Una alternativa para los atascos vehiculares es poner precios para el uso de avenidas y carreteras durante las horas congestionadas, como se hace en Londres, donde se cobra por el ingreso al distrito financiero durante las horas pico en días de semana. Este «precio a la congestión» reduciría los tiempos de manejo, incentivando a algunas personas a cambiar sus horas de manejos por unas menos congestionadas, a compartir viajes, a tomar rutas más lentas y menos directas a sus destinos, o a manejar menos.

Por supuesto, aquellas personas que le den mayor valor a su tiempo serían las que se vean más inclinadas a pagar las tasas de la congestión para seguir utilizando las rutas principales. Dado que la gente más adinerada es usualmente la que le da un mayor valor a su tiempo, serían los más pobres quienes se verían inclinados a cambiar sus patrones de manejo. Sin embargo, una mejor manera de ayudar a los conductores de escasos recursos, en lugar de usar la congestión, es utilizae lo recaudado en los peajes de congestión para ayudarlos, por ejemplo, a mejorar la calidad de las rutas en los barrios más pobres.  La congestión es un método demasiado ineficiente para racionar el uso de la carretera y ayudar a los conductores que dan menos valor a su tiempo.

Mi ejemplo final trata del reclutamiento militar voluntario, que utiliza la remuneración en lugar del reclutamiento forzado para contar con un número suficiente de hombres y mujeres en las fuerzas armadas. La mayoría de lectores serán muy jóvenes como para recordar la oposición que hubo a la eliminación del reclutamiento en los Estados Unidos previo a que las fuerzas armadas se hicieran netamente voluntarias en 1973. Entre otras cosas, se decía en aquel entonces que una armada voluntaria sería «mercenaria» y que reduciría el patriotismo, que solo los pobres y las minorías se enlistarían, que una armada voluntaria no pelearía bien en una guerra difícil, y así sucesivamente.

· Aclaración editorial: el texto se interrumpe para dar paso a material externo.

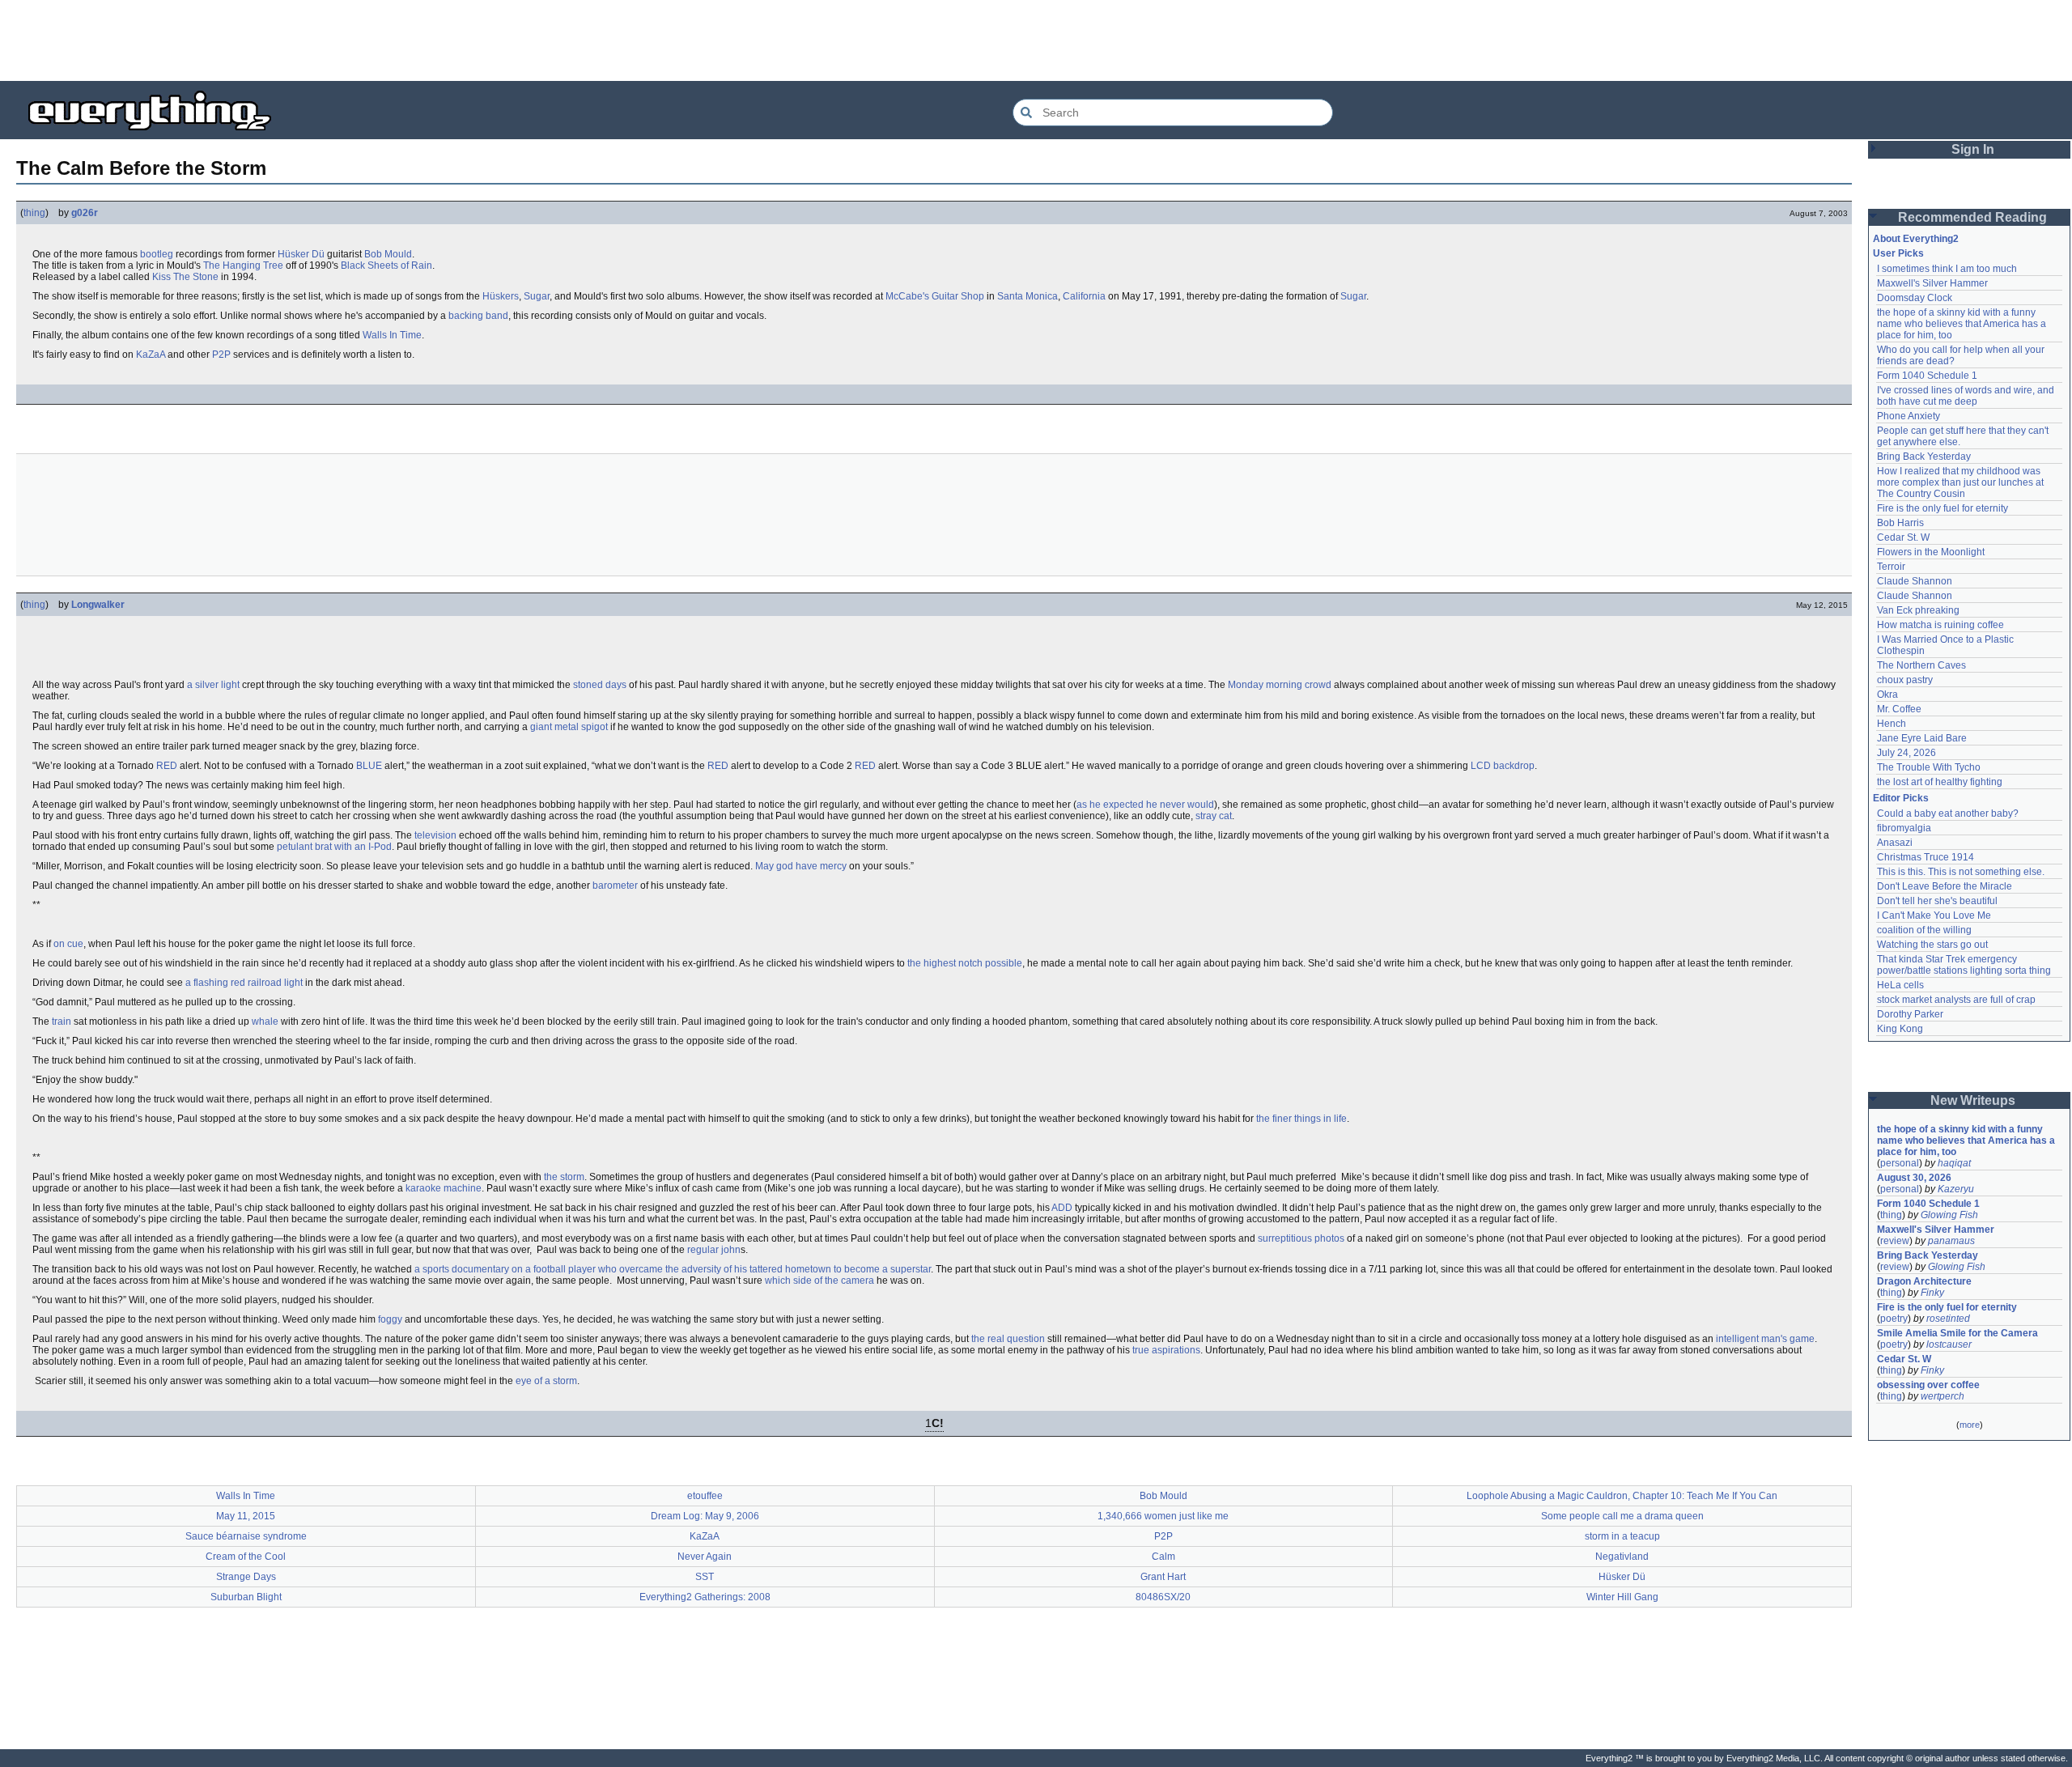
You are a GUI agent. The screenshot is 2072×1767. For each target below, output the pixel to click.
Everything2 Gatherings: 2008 (705, 1597)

La evidencia de los últimos 30 años de los Estados Unidos y otras naciones en las que se usa el ejército voluntario muestra exactamente lo opuesto: esto es, que un ejército voluntario es muy profesional y que pelea con gran destreza en circunstancias difíciles (piensen en Afganistán e Iraq), que muchos hombres y mujeres jóvenes de clase media, e incluso de familias pudientes, se enlistan voluntariamente, y que en lugar de explotar a las minorías, se les provee de grandes oportunidades para su desarrollo (Colin Powell es un ejemplo prominente).

No ha sido mi intención trazar una línea exacta que divida aquello para lo debe utilizarse los precios y el mercado, y aquello otro para lo que no. Como tampoco niego que para algunas actividades el costo de utilizar los precios monetarios excedería las ganancias. Sí creo, sin embargo, que en los Estado Unidos y en otras economías el gran problema no es el uso excesivo de los precios y el mercado, sino que su uso insuficiente. Los ejemplos planteados explican el razonamiento detrás de esta conclusión.